* **WORK ORDER**: Given the listing below, write out exactly the lines starting with the line that has "Select the 16:9" and going on through the line that has "Open Маршруты routes in left sidebar", both kept.

* **INPUT MATERIAL**:
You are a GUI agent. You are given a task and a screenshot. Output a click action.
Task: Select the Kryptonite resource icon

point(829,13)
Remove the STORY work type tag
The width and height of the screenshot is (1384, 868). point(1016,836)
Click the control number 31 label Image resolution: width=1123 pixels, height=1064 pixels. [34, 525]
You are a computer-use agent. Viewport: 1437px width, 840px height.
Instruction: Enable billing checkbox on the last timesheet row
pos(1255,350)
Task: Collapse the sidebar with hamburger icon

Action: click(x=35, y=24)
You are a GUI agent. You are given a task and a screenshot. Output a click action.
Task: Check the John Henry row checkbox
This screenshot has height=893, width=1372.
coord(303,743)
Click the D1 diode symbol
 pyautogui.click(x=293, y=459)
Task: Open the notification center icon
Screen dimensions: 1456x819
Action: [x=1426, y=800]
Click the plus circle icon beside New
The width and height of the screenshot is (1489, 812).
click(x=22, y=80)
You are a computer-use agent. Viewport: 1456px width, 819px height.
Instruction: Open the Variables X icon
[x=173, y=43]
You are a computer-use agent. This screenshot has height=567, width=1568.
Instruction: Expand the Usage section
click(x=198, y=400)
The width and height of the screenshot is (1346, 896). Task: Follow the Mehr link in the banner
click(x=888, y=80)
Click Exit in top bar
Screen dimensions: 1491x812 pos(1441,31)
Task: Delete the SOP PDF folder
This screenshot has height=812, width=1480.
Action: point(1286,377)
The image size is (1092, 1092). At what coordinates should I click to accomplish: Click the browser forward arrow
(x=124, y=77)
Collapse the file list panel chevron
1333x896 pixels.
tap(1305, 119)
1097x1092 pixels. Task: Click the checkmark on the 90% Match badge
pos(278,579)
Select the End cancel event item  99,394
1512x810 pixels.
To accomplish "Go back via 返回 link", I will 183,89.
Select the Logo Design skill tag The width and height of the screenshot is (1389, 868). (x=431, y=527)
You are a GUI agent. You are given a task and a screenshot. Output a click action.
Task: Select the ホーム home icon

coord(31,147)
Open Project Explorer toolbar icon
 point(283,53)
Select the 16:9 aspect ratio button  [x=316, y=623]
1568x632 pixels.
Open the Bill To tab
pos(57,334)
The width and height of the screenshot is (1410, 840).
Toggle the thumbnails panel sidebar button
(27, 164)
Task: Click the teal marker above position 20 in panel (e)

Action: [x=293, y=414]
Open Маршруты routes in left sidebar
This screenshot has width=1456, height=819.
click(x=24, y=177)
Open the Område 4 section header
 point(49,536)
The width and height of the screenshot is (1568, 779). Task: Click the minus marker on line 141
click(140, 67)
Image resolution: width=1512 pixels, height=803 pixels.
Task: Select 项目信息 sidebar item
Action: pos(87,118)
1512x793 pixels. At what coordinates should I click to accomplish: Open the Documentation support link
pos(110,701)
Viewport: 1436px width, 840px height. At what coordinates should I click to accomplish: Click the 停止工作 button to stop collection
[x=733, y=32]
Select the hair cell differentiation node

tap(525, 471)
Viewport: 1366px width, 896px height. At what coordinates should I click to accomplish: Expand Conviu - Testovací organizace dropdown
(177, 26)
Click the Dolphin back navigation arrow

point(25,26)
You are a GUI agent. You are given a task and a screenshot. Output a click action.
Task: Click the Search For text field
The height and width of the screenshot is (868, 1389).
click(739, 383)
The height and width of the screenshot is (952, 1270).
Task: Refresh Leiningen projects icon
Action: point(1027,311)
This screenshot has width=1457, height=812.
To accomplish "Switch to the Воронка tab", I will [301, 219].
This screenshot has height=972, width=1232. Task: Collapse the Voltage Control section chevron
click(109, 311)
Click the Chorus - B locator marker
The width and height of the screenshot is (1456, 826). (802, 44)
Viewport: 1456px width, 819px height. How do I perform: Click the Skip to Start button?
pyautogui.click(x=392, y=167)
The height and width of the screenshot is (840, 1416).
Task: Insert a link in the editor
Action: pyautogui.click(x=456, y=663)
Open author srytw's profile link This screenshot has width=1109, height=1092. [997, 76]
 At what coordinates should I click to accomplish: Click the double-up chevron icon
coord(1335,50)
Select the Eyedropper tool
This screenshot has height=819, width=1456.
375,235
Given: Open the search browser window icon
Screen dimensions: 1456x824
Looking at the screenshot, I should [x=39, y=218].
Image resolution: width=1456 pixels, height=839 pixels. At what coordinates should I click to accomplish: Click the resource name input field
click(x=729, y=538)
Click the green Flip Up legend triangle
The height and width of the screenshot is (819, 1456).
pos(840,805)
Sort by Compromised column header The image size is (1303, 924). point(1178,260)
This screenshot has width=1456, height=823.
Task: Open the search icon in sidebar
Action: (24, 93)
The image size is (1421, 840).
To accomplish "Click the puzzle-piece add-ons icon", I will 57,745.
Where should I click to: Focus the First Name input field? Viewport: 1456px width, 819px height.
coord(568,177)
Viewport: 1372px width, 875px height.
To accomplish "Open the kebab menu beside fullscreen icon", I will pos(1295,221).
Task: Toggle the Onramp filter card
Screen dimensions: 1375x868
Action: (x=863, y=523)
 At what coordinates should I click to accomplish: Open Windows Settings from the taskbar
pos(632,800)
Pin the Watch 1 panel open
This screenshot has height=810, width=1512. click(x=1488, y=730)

* **ANSWER BELOW**:
Select the 16:9 aspect ratio button  [x=316, y=623]
1568x632 pixels.
Open the Bill To tab
pos(57,334)
The width and height of the screenshot is (1410, 840).
Toggle the thumbnails panel sidebar button
(27, 164)
Task: Click the teal marker above position 20 in panel (e)

Action: [x=293, y=414]
Open Маршруты routes in left sidebar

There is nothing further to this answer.